> _Consigne_: Recopiez fidèlement le passage du texte sur le Principe territorial qui commence par « Alberto Magnaghi, Il » et se poursuit jusqu’à « aux éditions Eterotopia. ».

─── Texte du document

À nous de produire une meilleure croûte terrestre dans l’Anthropocène : préparer le retour des lieux dans les consciences, dans les savoirs, dans les visions, dans un voyage lent vers le territoire, dans une nouvelle épopée vers une civilisation territorialiste. Magnaghi, à travers les sept chapitres du livre, propose un cheminement initiatique dans ce Principe territorial, immersion de la conscience du lieu. D’abord une méthodologie, un vocabulaire, pour une mise en bouche de l’esprit territorialiste. Puis des perspectives sur les exodes ruraux passés et sur la logique inexorable du contre-exode urbain, phénomène de déprise des métropoles et de retour au territoire. Puis la réinterprétation de la notion de patrimoine, vue non pas comme un bien statique, mais comme une redécouverte. Au cœur de l’ouvrage, une redéfinition de la biorégion urbaine comme repositionnement des établissements humains dans un nouvel équilibre de dépassement de la megacity et de ses règles de bon gouvernement, post-technocratique, polycentrique et non hiérarchique : une enthousiasmante trajectoire agro-écologique sur la voie de la reterritorialisation.

Alberto Magnaghi, Il Principio territoriale, Bollati Boringhieri, Turin, 2020, 330 pages, 30 euros.

L’ouvrage est en cours de traduction aux éditions Eterotopia.

──────
─── Données brutes

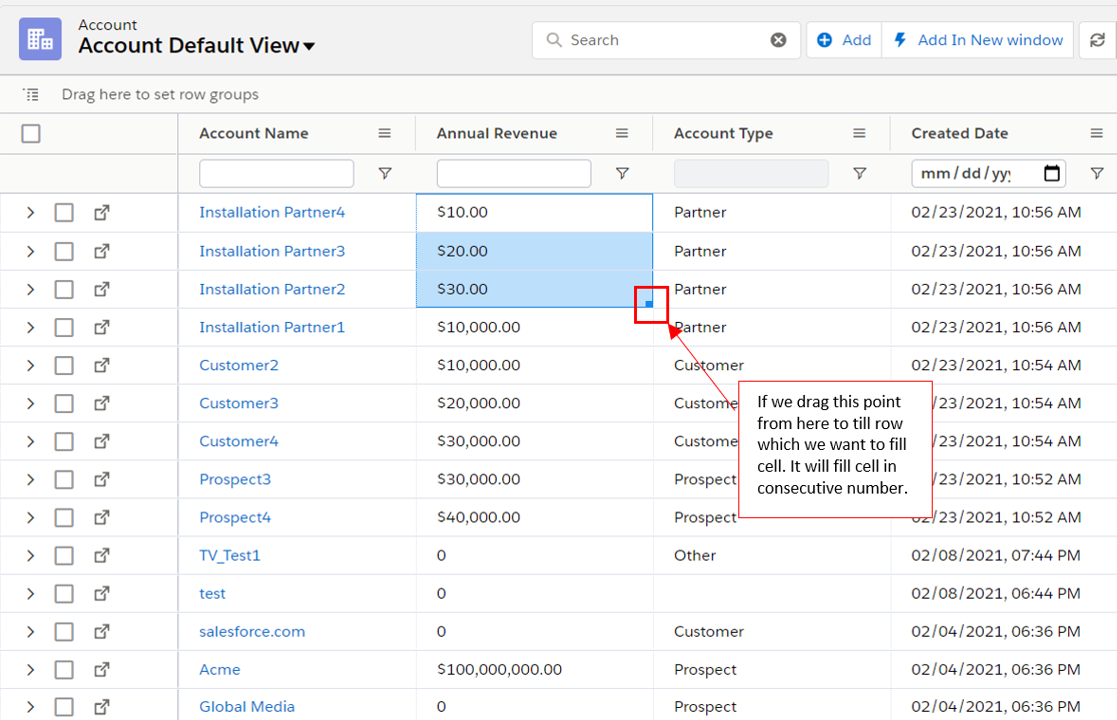Clear the search box with the X icon

[x=778, y=40]
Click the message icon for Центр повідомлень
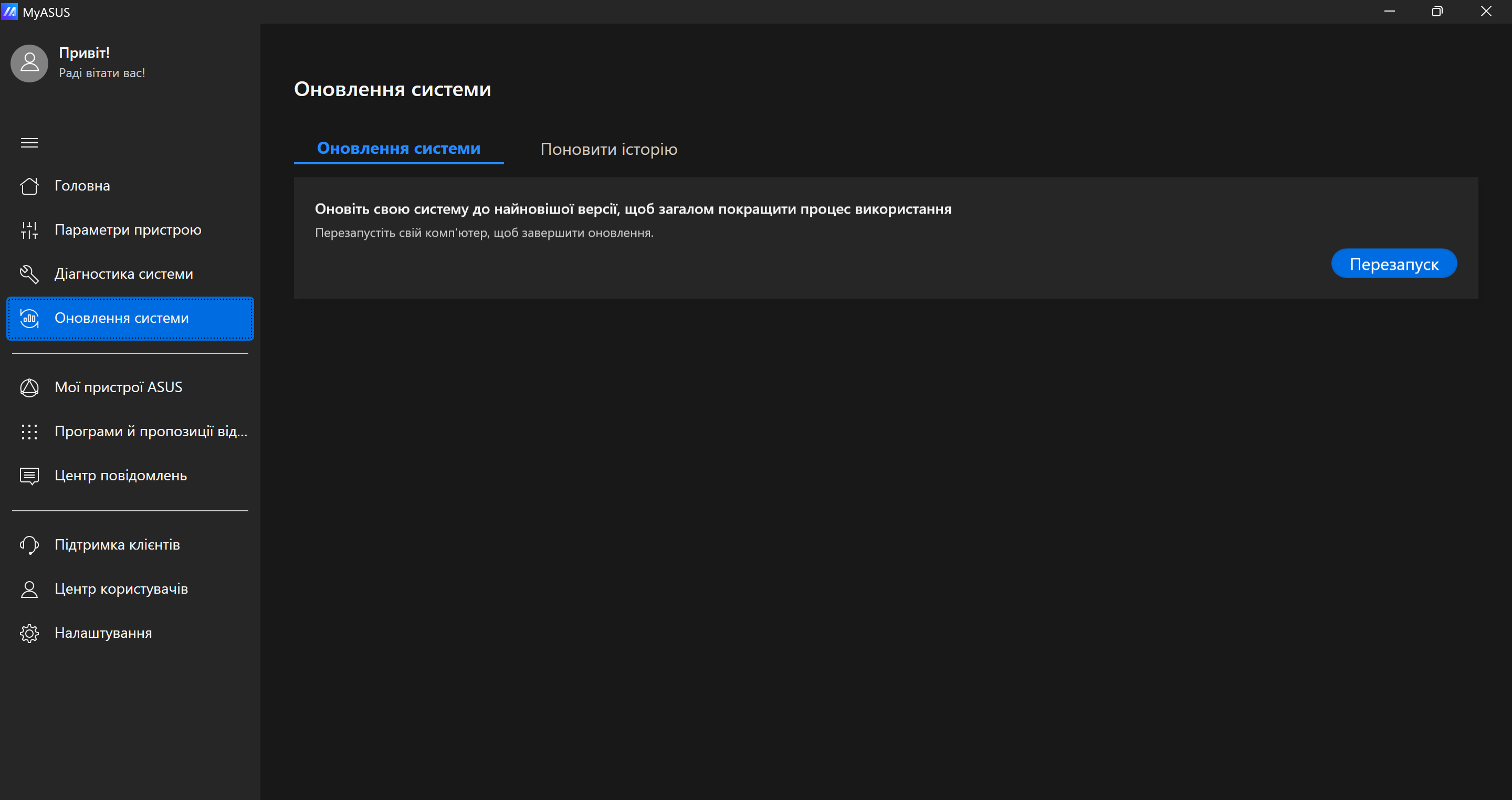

──────

> _Réponse_:
Alberto Magnaghi, Il Principio territoriale, Bollati Boringhieri, Turin, 2020, 330 pages, 30 euros.

L’ouvrage est en cours de traduction aux éditions Eterotopia.